Her parents decided to enroll her in a local track program at age 8 and she was an instant hit.
"I taught her a lot of technique," said Cunningham, who is an assistant boys track coach at Jackson – his alma mater – as well as the school's curriculum intervention specialist. "She has the get-up-and-go spirit where she doesn't ever want to lose."
At age 8, Reynolds was running the 800 and 1,500 in the 9-10 age group. At age 10 she won the 200 in a national-record 26.5 seconds during the Junior Olympics in Eugene, Ore.
"It felt great," she said of her national record. "I was on top of the world. I was a little kid with a lot of ambition. I was practicing hard, real happy and blessed."
As a freshman and sophomore she attended Turner Tech, a magnet school which did not have a sports program. She was able to run for a school of her choice, which was going to be Jackson because her father threw the shot put and discus for the Generals. At Jackson she came under the tutelage of Donnell Jackson, who said he first saw her as a sixth grader.
"She was a scrawny little thing," he described. "I couldn't believe she was capable of doing the things she was doing. Her body finally (now) is catching up with her talent."
She went undefeated during a phenomenal freshman year. During the Class 3A state meet, she won the 100 in 11.56, the 200 in 23.67, the 400 in 54.95 and the long jump with a leap of 19 feet, 4¾ inches. She scored 40 of the Generals' 60 points as they claimed their first state title since 1980.
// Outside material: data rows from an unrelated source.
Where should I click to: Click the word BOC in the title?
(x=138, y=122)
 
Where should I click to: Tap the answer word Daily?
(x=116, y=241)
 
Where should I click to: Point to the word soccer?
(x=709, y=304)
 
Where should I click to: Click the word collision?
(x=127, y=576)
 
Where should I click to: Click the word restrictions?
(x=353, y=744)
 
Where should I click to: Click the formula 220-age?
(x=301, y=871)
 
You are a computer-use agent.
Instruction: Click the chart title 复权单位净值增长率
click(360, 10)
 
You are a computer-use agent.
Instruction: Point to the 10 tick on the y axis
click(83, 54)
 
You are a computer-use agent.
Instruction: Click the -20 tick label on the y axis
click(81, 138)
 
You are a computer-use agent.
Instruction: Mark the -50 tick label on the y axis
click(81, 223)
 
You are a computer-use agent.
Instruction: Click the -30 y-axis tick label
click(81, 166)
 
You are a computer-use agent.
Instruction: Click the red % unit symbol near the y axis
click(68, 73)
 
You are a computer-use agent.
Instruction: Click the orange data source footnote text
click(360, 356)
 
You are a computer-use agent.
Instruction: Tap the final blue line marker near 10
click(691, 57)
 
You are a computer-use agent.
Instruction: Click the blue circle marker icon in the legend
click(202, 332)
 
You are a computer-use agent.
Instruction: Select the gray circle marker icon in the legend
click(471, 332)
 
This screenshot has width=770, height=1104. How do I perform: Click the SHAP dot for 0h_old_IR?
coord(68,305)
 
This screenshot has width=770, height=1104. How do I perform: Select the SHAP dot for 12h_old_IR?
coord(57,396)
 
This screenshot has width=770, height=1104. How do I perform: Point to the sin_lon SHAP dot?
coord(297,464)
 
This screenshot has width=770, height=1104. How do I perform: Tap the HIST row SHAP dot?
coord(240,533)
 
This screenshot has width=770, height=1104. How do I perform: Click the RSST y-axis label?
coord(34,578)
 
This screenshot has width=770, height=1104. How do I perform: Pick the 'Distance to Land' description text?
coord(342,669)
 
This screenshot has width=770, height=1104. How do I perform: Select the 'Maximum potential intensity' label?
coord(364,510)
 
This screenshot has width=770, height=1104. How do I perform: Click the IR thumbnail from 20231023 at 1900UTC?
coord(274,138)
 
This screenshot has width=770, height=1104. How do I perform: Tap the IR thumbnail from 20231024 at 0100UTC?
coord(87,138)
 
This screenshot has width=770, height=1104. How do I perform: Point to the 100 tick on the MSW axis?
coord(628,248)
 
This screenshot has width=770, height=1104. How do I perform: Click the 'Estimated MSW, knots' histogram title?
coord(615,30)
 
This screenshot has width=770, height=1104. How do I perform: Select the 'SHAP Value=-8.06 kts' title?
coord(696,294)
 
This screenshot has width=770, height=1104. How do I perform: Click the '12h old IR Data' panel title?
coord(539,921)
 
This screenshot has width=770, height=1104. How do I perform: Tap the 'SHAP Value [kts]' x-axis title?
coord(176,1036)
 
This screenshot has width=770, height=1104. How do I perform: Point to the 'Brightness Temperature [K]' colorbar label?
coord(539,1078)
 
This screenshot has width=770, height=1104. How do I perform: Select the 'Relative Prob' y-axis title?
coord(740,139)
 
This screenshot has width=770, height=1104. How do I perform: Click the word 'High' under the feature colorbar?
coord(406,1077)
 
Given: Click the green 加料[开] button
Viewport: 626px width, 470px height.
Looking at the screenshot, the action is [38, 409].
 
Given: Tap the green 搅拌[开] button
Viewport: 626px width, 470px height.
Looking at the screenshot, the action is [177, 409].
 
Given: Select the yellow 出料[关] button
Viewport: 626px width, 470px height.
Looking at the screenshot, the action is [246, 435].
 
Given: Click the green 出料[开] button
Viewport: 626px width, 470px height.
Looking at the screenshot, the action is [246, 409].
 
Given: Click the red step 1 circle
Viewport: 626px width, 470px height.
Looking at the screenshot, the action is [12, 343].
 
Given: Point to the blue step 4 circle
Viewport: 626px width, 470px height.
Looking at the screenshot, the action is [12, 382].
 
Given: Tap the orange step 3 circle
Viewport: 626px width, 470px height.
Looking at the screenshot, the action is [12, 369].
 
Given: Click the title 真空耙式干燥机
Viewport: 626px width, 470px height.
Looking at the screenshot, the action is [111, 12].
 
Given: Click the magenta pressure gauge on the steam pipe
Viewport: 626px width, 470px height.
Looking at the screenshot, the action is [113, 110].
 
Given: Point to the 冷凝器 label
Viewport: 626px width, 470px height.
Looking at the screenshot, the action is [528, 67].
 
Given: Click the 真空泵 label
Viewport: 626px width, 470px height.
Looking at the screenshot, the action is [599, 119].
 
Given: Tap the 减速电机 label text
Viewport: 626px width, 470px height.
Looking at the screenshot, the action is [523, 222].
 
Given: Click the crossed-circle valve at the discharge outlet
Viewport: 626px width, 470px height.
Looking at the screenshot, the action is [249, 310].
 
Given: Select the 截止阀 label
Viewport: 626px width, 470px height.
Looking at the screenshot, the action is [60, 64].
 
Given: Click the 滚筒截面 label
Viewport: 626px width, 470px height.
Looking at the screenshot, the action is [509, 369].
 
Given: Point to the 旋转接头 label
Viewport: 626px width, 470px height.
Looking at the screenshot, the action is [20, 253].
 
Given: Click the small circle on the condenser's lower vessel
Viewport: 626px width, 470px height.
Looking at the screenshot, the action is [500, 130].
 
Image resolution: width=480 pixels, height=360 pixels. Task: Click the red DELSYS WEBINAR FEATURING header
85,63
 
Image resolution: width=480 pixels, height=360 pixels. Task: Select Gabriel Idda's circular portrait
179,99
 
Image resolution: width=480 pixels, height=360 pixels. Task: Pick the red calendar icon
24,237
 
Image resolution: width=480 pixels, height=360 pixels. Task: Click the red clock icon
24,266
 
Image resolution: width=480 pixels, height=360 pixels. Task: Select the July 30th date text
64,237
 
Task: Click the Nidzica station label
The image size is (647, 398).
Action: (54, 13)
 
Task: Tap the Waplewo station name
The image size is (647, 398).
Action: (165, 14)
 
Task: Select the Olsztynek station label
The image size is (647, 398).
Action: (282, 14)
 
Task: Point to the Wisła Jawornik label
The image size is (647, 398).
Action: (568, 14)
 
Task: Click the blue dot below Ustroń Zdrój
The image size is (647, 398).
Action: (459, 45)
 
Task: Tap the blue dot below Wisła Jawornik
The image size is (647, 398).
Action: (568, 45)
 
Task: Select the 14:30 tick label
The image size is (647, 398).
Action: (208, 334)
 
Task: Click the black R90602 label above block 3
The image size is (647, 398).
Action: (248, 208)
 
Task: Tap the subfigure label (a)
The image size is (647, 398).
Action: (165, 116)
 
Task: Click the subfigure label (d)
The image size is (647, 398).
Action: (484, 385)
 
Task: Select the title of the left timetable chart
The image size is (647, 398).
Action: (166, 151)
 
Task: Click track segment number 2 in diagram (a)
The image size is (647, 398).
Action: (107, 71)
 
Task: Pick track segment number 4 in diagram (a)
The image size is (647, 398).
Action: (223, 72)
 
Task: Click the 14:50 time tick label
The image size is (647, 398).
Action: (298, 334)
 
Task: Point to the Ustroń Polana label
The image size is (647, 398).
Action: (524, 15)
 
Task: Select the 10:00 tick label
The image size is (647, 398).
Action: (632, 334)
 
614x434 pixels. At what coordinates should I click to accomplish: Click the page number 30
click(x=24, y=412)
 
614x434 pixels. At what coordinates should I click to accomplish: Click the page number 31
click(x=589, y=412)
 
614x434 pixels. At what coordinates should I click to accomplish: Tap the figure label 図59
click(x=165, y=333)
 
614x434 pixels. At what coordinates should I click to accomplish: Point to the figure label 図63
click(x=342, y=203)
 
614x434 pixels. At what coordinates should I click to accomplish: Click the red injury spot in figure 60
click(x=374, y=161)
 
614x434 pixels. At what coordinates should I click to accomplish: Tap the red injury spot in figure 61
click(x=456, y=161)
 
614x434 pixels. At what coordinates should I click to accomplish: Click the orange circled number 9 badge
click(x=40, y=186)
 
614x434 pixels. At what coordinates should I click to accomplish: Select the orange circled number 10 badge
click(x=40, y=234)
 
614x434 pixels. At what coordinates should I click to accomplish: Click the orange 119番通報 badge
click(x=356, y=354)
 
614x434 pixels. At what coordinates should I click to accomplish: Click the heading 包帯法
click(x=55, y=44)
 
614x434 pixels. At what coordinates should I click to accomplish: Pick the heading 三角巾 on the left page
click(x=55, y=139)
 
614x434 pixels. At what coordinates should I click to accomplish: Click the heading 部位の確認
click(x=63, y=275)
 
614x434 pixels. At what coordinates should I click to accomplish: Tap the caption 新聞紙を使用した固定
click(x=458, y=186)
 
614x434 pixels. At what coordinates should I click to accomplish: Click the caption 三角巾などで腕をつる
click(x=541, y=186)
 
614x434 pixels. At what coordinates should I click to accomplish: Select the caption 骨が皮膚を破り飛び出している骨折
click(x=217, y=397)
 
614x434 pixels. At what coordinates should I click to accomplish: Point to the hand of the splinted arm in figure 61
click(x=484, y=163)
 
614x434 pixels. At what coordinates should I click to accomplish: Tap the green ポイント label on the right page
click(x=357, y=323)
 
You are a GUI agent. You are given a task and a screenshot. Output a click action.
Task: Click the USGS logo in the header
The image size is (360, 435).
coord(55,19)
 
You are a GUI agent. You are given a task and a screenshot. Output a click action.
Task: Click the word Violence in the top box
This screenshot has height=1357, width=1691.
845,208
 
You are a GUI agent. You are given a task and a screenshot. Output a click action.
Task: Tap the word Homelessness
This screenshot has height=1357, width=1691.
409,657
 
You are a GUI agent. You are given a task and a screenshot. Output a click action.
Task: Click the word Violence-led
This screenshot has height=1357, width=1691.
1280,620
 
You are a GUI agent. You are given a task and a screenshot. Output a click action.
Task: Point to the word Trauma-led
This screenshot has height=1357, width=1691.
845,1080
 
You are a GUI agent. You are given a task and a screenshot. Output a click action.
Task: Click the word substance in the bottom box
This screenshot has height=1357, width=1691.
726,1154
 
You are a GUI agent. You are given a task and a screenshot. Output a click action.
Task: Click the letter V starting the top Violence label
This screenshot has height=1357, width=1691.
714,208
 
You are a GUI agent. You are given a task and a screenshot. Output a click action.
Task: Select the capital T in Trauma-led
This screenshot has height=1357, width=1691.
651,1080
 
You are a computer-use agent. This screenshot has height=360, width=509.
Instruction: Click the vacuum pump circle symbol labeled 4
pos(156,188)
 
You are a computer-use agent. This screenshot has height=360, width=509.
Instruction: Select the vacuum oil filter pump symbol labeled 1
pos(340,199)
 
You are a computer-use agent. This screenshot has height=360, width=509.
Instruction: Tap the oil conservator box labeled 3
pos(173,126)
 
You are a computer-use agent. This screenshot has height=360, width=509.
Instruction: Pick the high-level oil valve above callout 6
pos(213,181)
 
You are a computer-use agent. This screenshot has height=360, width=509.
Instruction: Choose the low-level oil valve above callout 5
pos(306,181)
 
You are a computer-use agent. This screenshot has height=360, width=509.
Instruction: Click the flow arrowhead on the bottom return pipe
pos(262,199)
Reynolds was only the fifth girl – and second freshman – to win four golds in the history of Florida's state meet.
Practically everyone in the state was stunned, except Reynolds.
She said, "I did (expect to win four golds). I always went to the state track meet. I always had a vision and dream that I wanted to win a state championship. It wasn't going to be easy, but I drove for it. None of the races were close. It was flat-out convincing."
Jackson described Reynolds' sophomore year as "kind of plagued by injuries. At the state meet she was kind of held together by rubber bands. She had a blister on her foot and was dehydrated. She was cramping when she was in the blocks (for the 200)."
Her sophomore year actually had started with a twisted ankle. Still, she won three more state titles: the 100 in 11.79, the 400 in 54.02 and the long jump at 18-10½.
"I was ready for the challenge, but my body just wouldn't go," she said of her eighth-place finish in the 200.
Last summer she estimated that her body was about 95 percent healthy.